» **EXERCISE INSTRUCTIONS**
Copy each of the following entries word for word, leaving nothing out and changing nothing.

=== Begin Enclosure ===

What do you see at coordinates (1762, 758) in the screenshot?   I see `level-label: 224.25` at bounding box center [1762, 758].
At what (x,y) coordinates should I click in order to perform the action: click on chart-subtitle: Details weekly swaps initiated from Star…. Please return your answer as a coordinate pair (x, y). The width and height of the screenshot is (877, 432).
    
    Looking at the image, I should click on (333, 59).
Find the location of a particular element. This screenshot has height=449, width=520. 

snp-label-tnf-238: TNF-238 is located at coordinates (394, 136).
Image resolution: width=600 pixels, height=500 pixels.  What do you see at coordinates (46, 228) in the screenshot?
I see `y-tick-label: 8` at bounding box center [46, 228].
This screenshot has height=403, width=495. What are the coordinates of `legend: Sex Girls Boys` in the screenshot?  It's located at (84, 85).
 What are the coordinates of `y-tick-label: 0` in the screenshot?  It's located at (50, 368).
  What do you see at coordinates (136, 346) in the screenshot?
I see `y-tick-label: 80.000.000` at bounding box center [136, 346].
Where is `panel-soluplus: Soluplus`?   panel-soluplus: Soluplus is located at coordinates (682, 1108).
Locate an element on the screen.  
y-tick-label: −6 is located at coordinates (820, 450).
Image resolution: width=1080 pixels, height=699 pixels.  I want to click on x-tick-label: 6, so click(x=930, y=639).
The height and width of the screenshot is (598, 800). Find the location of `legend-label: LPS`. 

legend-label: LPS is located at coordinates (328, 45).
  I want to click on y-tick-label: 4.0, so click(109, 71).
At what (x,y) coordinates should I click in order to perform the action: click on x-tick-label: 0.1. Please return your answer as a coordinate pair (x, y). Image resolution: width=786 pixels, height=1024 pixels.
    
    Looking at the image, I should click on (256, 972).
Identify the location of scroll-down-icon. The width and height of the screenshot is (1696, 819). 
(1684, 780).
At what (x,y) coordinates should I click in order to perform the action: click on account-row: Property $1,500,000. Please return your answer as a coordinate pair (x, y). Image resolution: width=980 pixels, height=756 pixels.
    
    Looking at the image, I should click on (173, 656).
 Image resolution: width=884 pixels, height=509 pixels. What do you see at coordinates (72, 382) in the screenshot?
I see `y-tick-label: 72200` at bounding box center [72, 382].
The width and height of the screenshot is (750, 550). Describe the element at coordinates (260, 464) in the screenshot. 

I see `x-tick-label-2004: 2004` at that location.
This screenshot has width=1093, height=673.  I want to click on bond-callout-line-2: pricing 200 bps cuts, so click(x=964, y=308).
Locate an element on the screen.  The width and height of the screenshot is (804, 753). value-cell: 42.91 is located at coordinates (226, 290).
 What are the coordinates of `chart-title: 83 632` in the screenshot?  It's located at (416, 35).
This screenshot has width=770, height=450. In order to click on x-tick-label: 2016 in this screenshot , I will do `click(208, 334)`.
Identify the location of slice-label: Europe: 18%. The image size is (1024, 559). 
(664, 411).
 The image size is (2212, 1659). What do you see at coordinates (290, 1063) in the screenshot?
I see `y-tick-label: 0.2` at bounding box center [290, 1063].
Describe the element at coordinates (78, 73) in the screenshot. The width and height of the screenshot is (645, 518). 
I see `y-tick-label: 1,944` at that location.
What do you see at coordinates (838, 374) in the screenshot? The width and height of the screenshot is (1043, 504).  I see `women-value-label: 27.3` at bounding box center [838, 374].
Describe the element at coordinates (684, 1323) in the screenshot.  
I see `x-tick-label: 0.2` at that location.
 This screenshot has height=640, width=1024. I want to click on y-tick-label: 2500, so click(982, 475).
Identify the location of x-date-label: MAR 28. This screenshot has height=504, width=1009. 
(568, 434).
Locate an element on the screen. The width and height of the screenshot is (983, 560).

=== End Enclosure ===

» **EXERCISE RESPONSE**
What do you see at coordinates (1762, 758) in the screenshot?   I see `level-label: 224.25` at bounding box center [1762, 758].
At what (x,y) coordinates should I click in order to perform the action: click on chart-subtitle: Details weekly swaps initiated from Star…. Please return your answer as a coordinate pair (x, y). The width and height of the screenshot is (877, 432).
    
    Looking at the image, I should click on (333, 59).
Find the location of a particular element. This screenshot has height=449, width=520. 

snp-label-tnf-238: TNF-238 is located at coordinates (394, 136).
Image resolution: width=600 pixels, height=500 pixels.  What do you see at coordinates (46, 228) in the screenshot?
I see `y-tick-label: 8` at bounding box center [46, 228].
This screenshot has height=403, width=495. What are the coordinates of `legend: Sex Girls Boys` in the screenshot?  It's located at (84, 85).
 What are the coordinates of `y-tick-label: 0` in the screenshot?  It's located at (50, 368).
  What do you see at coordinates (136, 346) in the screenshot?
I see `y-tick-label: 80.000.000` at bounding box center [136, 346].
Where is `panel-soluplus: Soluplus`?   panel-soluplus: Soluplus is located at coordinates (682, 1108).
Locate an element on the screen.  
y-tick-label: −6 is located at coordinates (820, 450).
Image resolution: width=1080 pixels, height=699 pixels.  I want to click on x-tick-label: 6, so click(x=930, y=639).
The height and width of the screenshot is (598, 800). Find the location of `legend-label: LPS`. 

legend-label: LPS is located at coordinates (328, 45).
  I want to click on y-tick-label: 4.0, so click(109, 71).
At what (x,y) coordinates should I click in order to perform the action: click on x-tick-label: 0.1. Please return your answer as a coordinate pair (x, y). Image resolution: width=786 pixels, height=1024 pixels.
    
    Looking at the image, I should click on (256, 972).
Identify the location of scroll-down-icon. The width and height of the screenshot is (1696, 819). 
(1684, 780).
At what (x,y) coordinates should I click in order to perform the action: click on account-row: Property $1,500,000. Please return your answer as a coordinate pair (x, y). Image resolution: width=980 pixels, height=756 pixels.
    
    Looking at the image, I should click on (173, 656).
 Image resolution: width=884 pixels, height=509 pixels. What do you see at coordinates (72, 382) in the screenshot?
I see `y-tick-label: 72200` at bounding box center [72, 382].
The width and height of the screenshot is (750, 550). Describe the element at coordinates (260, 464) in the screenshot. 

I see `x-tick-label-2004: 2004` at that location.
This screenshot has width=1093, height=673.  I want to click on bond-callout-line-2: pricing 200 bps cuts, so click(x=964, y=308).
Locate an element on the screen.  The width and height of the screenshot is (804, 753). value-cell: 42.91 is located at coordinates (226, 290).
 What are the coordinates of `chart-title: 83 632` in the screenshot?  It's located at (416, 35).
This screenshot has width=770, height=450. In order to click on x-tick-label: 2016 in this screenshot , I will do `click(208, 334)`.
Identify the location of slice-label: Europe: 18%. The image size is (1024, 559). 
(664, 411).
 The image size is (2212, 1659). What do you see at coordinates (290, 1063) in the screenshot?
I see `y-tick-label: 0.2` at bounding box center [290, 1063].
Describe the element at coordinates (78, 73) in the screenshot. The width and height of the screenshot is (645, 518). 
I see `y-tick-label: 1,944` at that location.
What do you see at coordinates (838, 374) in the screenshot? The width and height of the screenshot is (1043, 504).  I see `women-value-label: 27.3` at bounding box center [838, 374].
Describe the element at coordinates (684, 1323) in the screenshot.  
I see `x-tick-label: 0.2` at that location.
 This screenshot has height=640, width=1024. I want to click on y-tick-label: 2500, so click(982, 475).
Identify the location of x-date-label: MAR 28. This screenshot has height=504, width=1009. 
(568, 434).
Locate an element on the screen. The width and height of the screenshot is (983, 560).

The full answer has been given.